L’aspect matériel a également eu un effet de bord finalement heureux sur la manière dont le vaisseau se régénère après un crash ou un impact avec un ennemi. « On a rencontré de nombreuses difficultés, mais l’une d’entre elles concernait les limites de la mémoire. À l’époque, la quantité de mémoire était déjà énorme, mais elle ne suffisait pas. Dans Gradius, lorsque vous mourez, vous êtes renvoyé quelques écrans en arrière. En réalité, ce n’était pas prévu. On chargeait les données de l’arrière-plan par blocs de trois écrans, lorsque ce transfert était interrompu par la mort du joueur, ce dernier était ainsi renvoyé trois écrans en arrière. C’était dû aux limites de mémoire, mais c’était finalement un système intéressant qui est resté, » explique Hiroyasu.

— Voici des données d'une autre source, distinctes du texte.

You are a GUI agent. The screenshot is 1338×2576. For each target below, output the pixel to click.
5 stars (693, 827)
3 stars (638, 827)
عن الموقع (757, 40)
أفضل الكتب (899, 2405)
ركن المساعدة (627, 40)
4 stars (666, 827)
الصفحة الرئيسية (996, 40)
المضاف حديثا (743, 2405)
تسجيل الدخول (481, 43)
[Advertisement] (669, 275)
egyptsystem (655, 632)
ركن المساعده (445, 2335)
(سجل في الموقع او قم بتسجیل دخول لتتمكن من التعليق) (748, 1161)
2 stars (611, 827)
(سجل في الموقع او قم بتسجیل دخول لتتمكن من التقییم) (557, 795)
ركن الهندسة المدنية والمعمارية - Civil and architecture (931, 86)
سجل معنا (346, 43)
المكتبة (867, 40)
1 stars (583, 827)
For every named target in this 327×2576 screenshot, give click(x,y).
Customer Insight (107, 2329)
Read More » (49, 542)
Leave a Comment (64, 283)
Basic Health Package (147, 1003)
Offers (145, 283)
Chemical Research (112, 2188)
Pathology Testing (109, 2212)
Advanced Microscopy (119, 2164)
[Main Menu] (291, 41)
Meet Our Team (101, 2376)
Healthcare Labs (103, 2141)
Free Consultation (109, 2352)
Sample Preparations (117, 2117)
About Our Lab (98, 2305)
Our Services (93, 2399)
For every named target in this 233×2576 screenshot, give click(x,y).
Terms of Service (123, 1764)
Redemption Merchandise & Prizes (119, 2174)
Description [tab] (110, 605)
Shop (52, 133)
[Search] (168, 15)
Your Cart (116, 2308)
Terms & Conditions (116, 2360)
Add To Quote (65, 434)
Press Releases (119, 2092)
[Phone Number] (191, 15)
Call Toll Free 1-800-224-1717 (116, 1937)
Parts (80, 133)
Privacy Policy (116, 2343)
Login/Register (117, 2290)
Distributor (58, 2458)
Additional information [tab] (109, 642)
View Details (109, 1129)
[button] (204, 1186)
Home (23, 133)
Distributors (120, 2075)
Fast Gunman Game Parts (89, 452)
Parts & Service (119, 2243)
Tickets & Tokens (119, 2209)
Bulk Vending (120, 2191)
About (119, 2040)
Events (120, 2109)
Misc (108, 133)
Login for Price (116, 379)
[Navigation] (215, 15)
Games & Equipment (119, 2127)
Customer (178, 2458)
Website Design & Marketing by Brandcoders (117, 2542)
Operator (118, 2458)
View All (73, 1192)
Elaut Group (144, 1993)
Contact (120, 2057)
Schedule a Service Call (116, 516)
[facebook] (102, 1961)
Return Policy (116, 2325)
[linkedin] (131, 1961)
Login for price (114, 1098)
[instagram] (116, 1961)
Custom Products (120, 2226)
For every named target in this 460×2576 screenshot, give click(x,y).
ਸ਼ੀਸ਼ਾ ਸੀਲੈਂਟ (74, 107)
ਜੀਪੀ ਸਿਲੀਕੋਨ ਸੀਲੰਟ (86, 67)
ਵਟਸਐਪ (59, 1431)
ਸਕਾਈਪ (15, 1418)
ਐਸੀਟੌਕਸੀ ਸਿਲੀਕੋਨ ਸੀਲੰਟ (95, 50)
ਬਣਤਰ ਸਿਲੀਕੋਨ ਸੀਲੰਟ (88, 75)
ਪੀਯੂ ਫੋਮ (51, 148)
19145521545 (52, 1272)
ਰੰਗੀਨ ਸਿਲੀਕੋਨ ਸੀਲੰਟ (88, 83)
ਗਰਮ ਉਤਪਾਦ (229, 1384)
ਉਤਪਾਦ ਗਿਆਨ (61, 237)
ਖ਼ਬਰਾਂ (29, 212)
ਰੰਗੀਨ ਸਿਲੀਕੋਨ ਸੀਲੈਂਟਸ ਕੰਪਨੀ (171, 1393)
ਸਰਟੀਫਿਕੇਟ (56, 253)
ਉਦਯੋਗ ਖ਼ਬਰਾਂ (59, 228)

À l’instar de tous les shoot-em-up de l’époque, Gradius offre un défi relevé même si, de l’avis de Konami, le jeu n’est pas d’une difficulté sans borne. « Je pense que le succès de Gradius tient au fait que l’on ait intégré les idées de tous les membres de l’équipe, en les débattant et en y discutant. Les bornes d’arcade sont jugées selon deux critères : si le jeu offre de bons bénéfices à l’exploitant de la salle, et si les joueurs l’apprécient. Gradius était très populaire, mais il n’a pas drainé des sommes considérables. En tant que game designer, je pensais qu’il valait mieux un jeu où plus vous êtes bon, plus vous pouvez jouer longtemps. C’est vraiment ce qui nous a motivé, tout au long du développement de Gradius, » conclut Hiroyasu.
Et si vous n’étiez pas exceptionnellement doué, Konami a pensé à vous. Gradius fut en effet le tout premier titre à intégrer le Konami Code, cette succession de touches à presser pour profiter de 30 vies supplémentaires ou de bonus spéciaux ; dans le cas de Gradius, vous recevez l’ensemble des power-ups en faisant pause puis en pressant le fameux « haut, haut, bas, bas, gauche, droite, gauche, droite, B, A, start ». Le code a été inventé par Kazuhisa Hashimoto qui réalisait justement le portage du jeu sur NES, sorti le 25 avril 1986 au Japon et le 30 novembre 1988 en Europe. Jugeant la difficulté trop élevée alors qu’il devait sans cesse le recommencer pour tester son travail, il imagina ce code qui fut finalement maintenu dans la version finale. Il est depuis devenu l’un des emblèmes de l’éditeur et on le retrouve dans de nombreux autres titres, comme Contra, Life Force, Parodius ou Teenage Mutant Ninja Turtles IV: Turtles in Time, et il est pleinement inscrit dans la culture populaire.